Злое счастье - Страница 141


К оглавлению

141

– А кто при чем? Кто?

«Ктали-Руо!» – едва не призналась Хелит.

– Тебе хочется стать Верховной Королевой?

Слова отшельницы горели на внутренней стороне век огненными письменами: «…когда исполнится отчая клятва и единственный из достойных обретет сокровище…»

Тяжелое гнетущее молчание он истолковал по-своему и взмолился, став пред нею на колени.

– Хелит, проси, чего хочешь! Проси сокровищ земных и небесных! Проси чудес и подвигов! Но только не этого! Из-за этой проклятой короны погиб Морген, из-за нее я лишился отца, она же отняла у меня волшебный дар и часть души! Хелит, любимая! Я умру ради тебя! Но только не это!
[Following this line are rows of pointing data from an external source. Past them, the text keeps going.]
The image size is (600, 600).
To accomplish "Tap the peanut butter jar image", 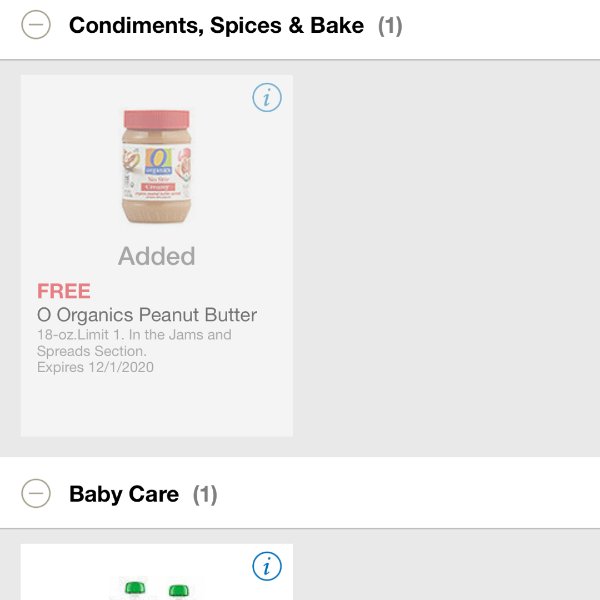I will click(156, 167).
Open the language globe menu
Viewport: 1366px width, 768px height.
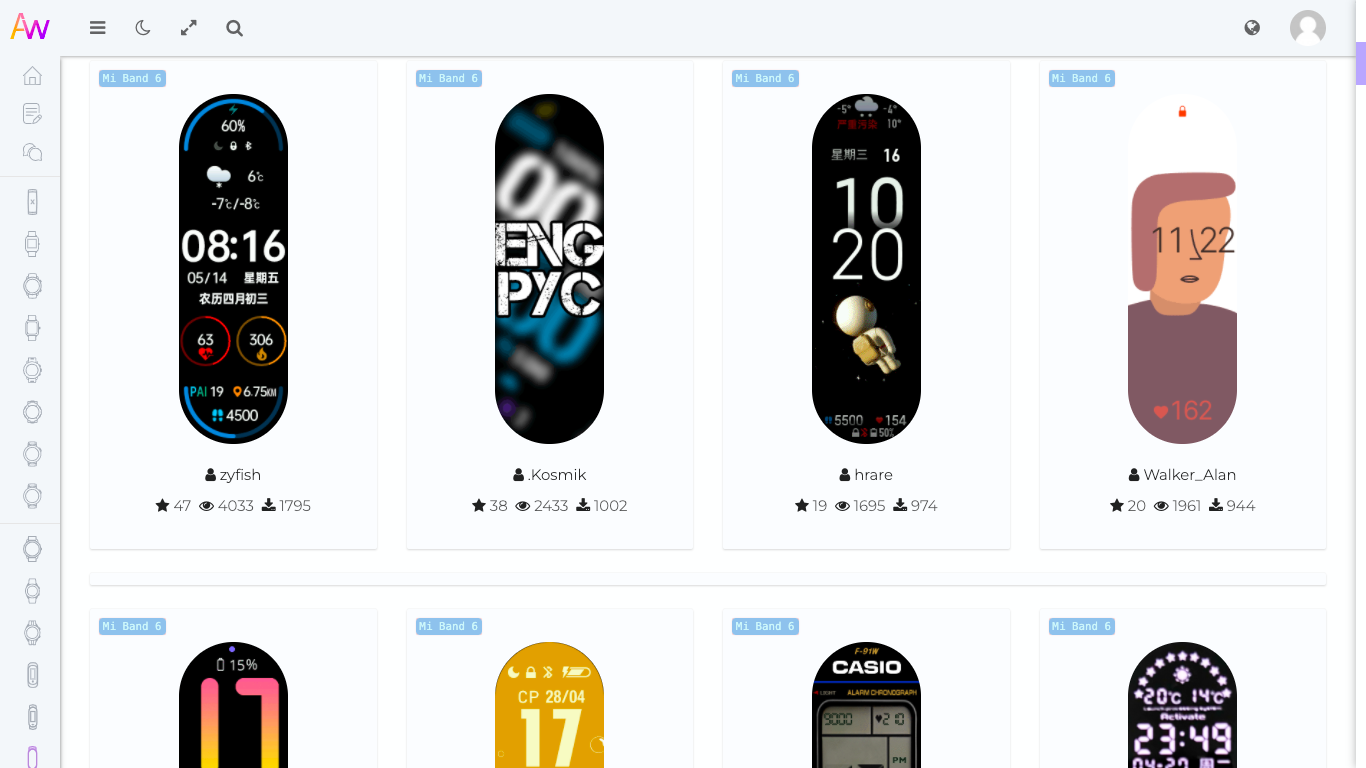point(1252,28)
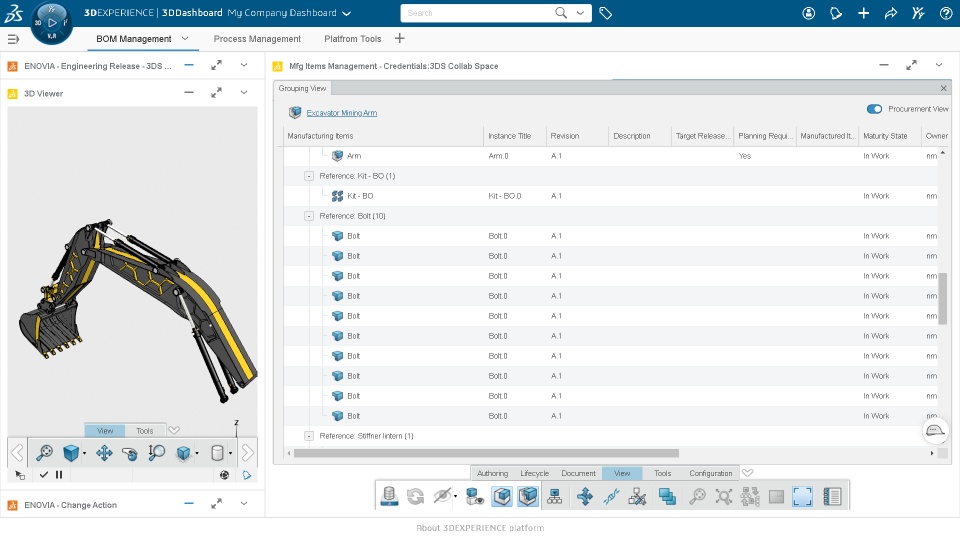
Task: Select Fit All In magnifier in 3D Viewer
Action: [x=44, y=453]
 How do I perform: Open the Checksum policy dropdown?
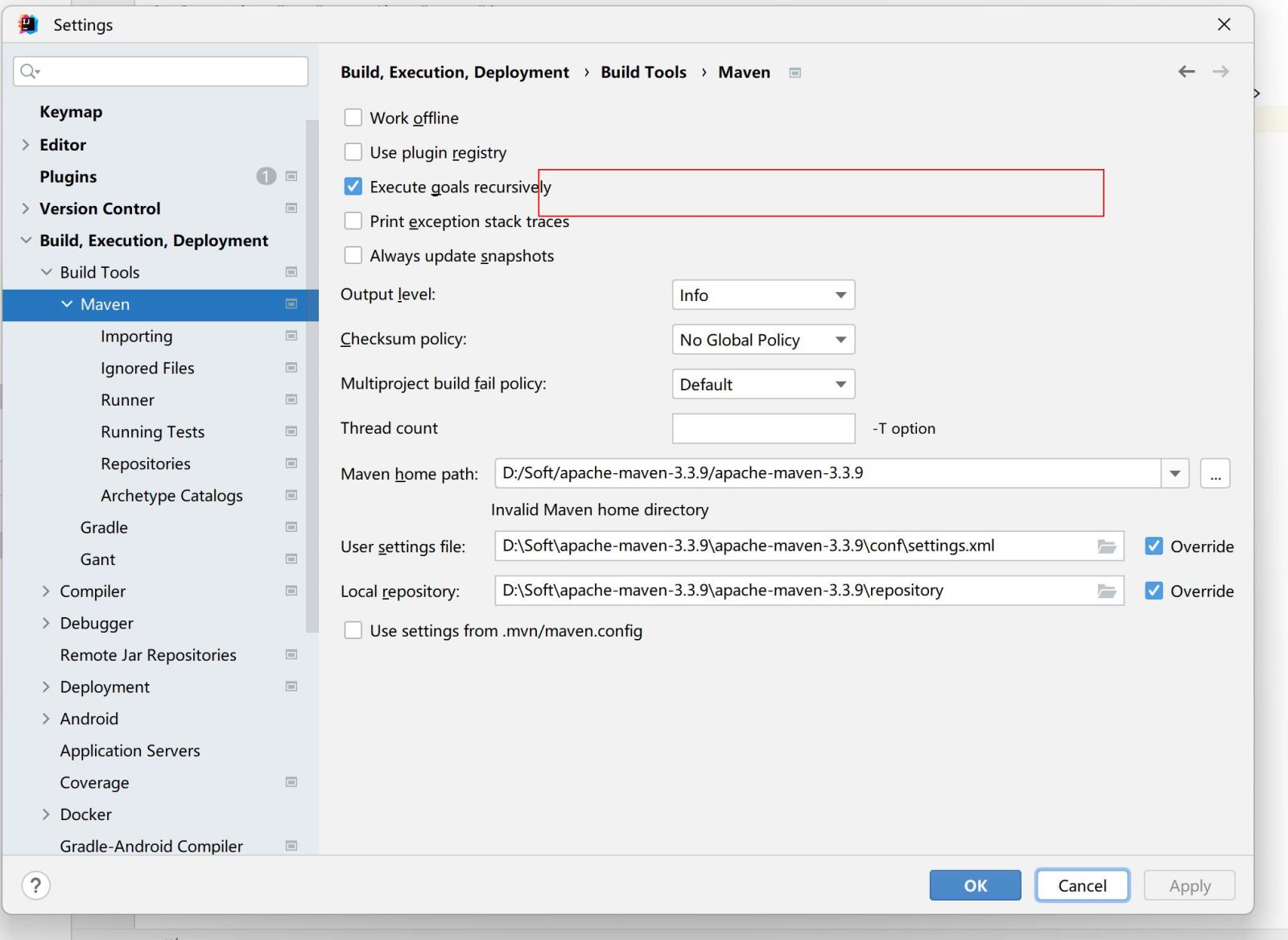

Хелит стало дурно. Рыжий на коленях? Какое еще унижение можно измыслить для гордого князя, для сына Финигаса? Разве только принудить ползать на пузе. Она подняла его на ноги почти насильно.

– Мэй! Перестань! Не надо! Я все расскажу.

Рассказ о встрече с ангайской Зрячей – батти-бу и посещении отшельницы Ктали-Руо, а также о высказанных ею условиях Рыжий слушал, как смертный приговор – молча и даже отрешенно. Но оцепенение длилось недолго.

– Какие условия? Что ты должна сделать? – почти равнодушно спросил Мэй голосом, от которого зудела кожа.

– Одно уже исполнилось – Драконья зеница погасла, – ответила Хелит.

– А остальные?

– Я не… – Ее губы тряслись. – Не могу сказать тебе…

Тогда Мэй швырнул в стену резной стул и высказал миру, богам и Тому, Чье Имя Непостижимо, все, что думает по поводу своей жизни и судьбы.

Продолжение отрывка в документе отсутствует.